Someone explained annuities to me by calling them longevity insurance. You're betting that you're going to live longer than other people, and if you do then you continue to receive benefits from the annuity even after the money you put into the annuity would have run out if you invested it some other way. That extra money you get has to come from somewhere so it comes from the people who bought annuities and lost the bet because they didn't live as long as they were expected to.

Bonds are different from bond funds though people usually talk about them together because they're both considered to fill the same spot in your investments. I don't know anything about investing in actual bonds (except savings bonds). One important thing to remember about bond funds is that if interest rates go up then bond funds get hurt. But the federal reserve said that they're going to keep interest rates low until unemployment goes down. So at least for now that makes it sound like bond funds are a good place to be, except that bond funds are not going to help you get financially independent. One of the most popular total bond fund indexes made only 2.69% after taxes and sales charges last year. Adjusted for inflation, that means the bond fund returned less than 1%.

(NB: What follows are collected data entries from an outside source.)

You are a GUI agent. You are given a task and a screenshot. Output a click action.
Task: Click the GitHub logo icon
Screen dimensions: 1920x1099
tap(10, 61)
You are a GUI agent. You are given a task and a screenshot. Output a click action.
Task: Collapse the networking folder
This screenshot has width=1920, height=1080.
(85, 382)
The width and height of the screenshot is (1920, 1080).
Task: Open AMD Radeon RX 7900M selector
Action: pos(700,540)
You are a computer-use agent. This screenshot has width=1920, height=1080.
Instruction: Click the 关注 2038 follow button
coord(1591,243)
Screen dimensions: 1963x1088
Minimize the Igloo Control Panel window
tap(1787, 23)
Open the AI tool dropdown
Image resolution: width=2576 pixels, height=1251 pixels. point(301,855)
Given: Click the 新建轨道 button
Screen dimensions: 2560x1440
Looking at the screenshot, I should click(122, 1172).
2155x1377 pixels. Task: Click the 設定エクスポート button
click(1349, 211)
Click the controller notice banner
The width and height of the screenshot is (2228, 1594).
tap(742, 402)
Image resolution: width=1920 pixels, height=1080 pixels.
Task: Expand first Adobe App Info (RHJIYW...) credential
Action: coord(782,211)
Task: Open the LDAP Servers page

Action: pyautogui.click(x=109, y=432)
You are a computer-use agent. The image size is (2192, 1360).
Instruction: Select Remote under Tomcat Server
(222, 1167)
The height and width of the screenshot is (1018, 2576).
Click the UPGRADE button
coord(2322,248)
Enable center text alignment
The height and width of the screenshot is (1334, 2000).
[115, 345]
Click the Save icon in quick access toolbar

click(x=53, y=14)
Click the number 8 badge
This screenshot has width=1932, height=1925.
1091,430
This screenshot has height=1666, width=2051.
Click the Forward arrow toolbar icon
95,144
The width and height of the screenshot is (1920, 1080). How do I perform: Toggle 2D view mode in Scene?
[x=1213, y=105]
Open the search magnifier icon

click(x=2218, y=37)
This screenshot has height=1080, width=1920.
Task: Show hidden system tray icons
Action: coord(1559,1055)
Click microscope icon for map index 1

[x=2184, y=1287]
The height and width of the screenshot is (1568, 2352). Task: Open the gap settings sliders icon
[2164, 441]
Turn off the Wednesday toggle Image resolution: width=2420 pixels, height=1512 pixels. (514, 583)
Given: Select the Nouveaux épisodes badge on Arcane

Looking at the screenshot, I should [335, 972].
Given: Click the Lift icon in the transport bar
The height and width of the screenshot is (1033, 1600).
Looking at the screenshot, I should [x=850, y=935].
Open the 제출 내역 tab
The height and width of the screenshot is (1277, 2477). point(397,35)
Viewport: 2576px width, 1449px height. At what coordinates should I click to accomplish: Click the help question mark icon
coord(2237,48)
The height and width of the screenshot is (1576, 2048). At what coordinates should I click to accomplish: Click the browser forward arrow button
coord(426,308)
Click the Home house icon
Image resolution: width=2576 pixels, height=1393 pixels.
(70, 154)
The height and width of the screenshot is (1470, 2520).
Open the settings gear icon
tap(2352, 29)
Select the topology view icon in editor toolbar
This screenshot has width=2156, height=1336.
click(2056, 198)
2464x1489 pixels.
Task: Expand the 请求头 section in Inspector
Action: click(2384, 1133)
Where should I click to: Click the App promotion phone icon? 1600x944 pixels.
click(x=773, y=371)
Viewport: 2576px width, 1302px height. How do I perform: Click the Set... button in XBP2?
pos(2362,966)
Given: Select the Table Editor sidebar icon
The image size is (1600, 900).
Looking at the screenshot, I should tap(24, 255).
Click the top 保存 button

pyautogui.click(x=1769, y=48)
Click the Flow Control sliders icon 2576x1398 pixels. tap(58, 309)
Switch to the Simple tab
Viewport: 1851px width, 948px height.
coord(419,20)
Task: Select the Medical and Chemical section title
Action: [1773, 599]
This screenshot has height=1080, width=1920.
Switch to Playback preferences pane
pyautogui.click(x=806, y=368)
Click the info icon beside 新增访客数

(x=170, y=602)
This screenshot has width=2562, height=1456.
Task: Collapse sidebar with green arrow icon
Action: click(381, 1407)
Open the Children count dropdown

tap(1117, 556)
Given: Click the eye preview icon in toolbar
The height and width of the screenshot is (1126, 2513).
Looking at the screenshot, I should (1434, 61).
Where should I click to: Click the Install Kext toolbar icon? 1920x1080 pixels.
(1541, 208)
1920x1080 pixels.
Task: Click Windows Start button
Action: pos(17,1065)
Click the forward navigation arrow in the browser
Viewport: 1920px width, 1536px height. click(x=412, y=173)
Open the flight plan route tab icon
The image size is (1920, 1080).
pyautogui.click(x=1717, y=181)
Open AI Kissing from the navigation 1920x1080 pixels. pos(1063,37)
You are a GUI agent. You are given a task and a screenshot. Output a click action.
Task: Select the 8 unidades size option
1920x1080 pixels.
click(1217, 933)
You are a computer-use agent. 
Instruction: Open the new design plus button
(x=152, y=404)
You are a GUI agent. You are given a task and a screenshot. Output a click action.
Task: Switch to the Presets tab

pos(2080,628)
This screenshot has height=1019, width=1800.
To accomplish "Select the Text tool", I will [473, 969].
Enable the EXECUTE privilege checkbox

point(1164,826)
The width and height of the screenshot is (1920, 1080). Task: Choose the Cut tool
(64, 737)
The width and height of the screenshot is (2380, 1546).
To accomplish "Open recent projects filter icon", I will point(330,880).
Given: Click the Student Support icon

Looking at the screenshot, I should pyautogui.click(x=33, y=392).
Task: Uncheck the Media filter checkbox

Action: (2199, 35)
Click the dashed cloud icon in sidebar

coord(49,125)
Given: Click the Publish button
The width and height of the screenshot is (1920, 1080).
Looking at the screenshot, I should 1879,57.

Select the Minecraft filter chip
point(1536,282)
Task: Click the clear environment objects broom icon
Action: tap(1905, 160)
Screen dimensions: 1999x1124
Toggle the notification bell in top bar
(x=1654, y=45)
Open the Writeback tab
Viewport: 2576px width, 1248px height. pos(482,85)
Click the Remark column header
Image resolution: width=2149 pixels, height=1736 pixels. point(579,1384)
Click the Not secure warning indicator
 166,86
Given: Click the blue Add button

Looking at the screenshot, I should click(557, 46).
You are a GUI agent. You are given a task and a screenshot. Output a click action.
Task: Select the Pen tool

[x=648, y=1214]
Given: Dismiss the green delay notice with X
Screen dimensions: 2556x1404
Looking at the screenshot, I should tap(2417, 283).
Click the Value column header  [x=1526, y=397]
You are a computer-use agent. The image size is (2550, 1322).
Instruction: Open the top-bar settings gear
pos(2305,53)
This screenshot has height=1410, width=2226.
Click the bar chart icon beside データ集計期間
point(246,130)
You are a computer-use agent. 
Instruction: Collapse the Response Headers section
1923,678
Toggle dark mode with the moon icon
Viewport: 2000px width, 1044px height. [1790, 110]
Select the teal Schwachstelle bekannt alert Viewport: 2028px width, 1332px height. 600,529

Stocks and mutual funds are a lot more volatile than bond funds. Sometimes you do very well, sometimes you do very poorly. But nothing has really changed in the last 30 or 40 years. Stocks and mutual funds will average out to do better than bond funds by at least a couple of percent. That's going to make a big difference over a long time. But there are no guarantees, so smart people balance the risks and rewards and do both. How much you have in stocks and bonds depends on how long until you need the money. If you need it now, like when you're retired, then you would put 80% into bonds and 20% into stocks. If you won't need it for 40 years the you would do the opposite, 80% stocks and 20% bonds.